Conventional wisdom used to be that moss grew on acid soils. This is sort of true, but mostly not, as moss will grow on a pile of wood ashes, too. The issue is that grass is fussy and moss isn’t. In soils which are either too acidic—a pH of 6.0 or lower, or too alkaline—a pH of about 7.5 or higher, grasses have a hard time getting nutrients due to chemical changes in the soil. When grasses struggle for any reason, including pH imbalance, moss can move in.
Other factors which weaken grasses and allow moss to thrive include close mowing, removal of grass clippings, poor soil drainage, too much shade, lawn grubs, compaction, and excess moisture. No matter what you do to moss, it will come back if these problems persist. To quote from that Suffolk Co. fact sheet again, “Long-term moss control is impossible unless these conditions are corrected!” I would like to point out that this is the only exclamation point in the document, as well as the only use of italics.
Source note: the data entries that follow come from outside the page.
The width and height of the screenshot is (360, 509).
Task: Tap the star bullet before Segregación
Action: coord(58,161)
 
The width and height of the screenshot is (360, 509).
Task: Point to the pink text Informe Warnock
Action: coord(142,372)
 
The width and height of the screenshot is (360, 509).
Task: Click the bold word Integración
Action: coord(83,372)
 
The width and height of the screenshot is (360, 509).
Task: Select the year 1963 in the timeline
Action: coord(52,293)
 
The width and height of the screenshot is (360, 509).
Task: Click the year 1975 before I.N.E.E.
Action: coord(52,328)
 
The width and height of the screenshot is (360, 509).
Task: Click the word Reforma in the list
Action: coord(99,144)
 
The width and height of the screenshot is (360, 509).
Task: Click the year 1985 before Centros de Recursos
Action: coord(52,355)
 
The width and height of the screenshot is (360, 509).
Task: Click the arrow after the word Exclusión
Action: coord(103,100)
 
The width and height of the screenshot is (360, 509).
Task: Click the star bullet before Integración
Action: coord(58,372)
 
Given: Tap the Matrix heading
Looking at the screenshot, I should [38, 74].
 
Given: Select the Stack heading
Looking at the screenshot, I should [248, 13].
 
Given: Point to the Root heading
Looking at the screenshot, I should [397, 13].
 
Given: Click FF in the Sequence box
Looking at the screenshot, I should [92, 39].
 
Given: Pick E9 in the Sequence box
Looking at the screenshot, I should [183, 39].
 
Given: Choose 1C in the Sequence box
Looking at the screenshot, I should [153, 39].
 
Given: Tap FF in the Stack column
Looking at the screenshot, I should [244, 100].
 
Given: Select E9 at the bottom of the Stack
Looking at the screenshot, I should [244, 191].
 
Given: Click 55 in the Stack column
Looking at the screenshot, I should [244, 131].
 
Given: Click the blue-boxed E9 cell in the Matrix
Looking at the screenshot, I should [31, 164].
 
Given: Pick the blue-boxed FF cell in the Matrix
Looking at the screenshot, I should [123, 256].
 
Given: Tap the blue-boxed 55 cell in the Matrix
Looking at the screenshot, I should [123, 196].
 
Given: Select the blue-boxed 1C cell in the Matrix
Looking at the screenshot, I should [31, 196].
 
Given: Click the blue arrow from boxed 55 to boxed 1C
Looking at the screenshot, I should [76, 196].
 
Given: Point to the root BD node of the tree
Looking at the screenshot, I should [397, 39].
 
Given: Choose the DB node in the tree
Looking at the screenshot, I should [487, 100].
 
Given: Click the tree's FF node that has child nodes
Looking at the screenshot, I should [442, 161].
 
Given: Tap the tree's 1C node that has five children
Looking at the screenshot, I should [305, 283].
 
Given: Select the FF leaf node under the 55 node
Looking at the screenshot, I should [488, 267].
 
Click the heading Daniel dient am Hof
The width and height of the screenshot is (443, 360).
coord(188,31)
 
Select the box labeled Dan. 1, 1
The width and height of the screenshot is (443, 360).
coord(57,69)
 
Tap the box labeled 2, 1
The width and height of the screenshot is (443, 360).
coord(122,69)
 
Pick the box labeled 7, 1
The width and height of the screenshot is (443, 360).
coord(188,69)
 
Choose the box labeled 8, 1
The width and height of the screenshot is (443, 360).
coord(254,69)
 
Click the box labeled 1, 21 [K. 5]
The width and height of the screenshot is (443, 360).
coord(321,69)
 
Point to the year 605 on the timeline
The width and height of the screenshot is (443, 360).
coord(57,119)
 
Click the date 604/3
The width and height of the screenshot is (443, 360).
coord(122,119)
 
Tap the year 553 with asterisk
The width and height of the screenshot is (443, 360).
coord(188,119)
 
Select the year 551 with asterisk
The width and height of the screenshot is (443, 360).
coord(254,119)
Controlling moss requires a multi-pronged approach. As mentioned, the most important thing is to change the site conditions. At the very least, get a soil pH test, but preferably a full lab nutrient analysis. Except for professional-grade meters which are calibrated daily, pH meters tend to give unreliable and varied results. Most Cornell Cooperative Extension offices offer soil pH tests for a nominal fee, and staff can help advise you on a lab test if you so choose. You may have to add amendments to change the pH, or fertilizers to improve fertility. Never add lime or fertilizers (except nitrogen) unless a soil test indicates it is needed. And don’t run with scissors, either.
A vigorous spring (never fall) de-thatching will remove most of the moss. After that, there are some low-toxicity chemicals which can help kill what remains. From the Cornell fact sheet:
“Iron compounds are highly effective moss killers in turf. They work quickly, and the iron stimulates a “green-up” of turf. Complete fertilizers with iron efficiently remove moss and stimulate grass growth, which improves turf appearance. Iron will stain concrete and other surfaces, so it must be applied carefully. The key to effective control with iron is thorough coverage of moss foliage. Liquid materials are very effective and give almost instant results…more effective than granular products.
Cryptocidal soaps are relatively new chemicals for moss control…tend to bleach the moss to a whitish yellow, in contrast to the dark brown of moss treated with iron. Soaps are safe on sidewalks and other structures.
Copper and zinc will remove moss on roofs and walks…Unfortunately, these elements can injure desirable turf grasses.”
If it is shady, you may have to either cut down some trees or make peace with moss. Consider using mulch or a shade-tolerant ground cover in shady areas rather than struggling to maintain grass there. If you water, do so only in the morning. Adjust your mower height to 4 inches, probably the highest setting. Not only will this fight moss, you will have fewer weed and turfgrass disease problems. And if all else fails, try keeping environmentalists off your lawn.
Paul Hetzler is a horticulture and natural resources educator with Cornell Cooperative Extension of St. Lawrence County.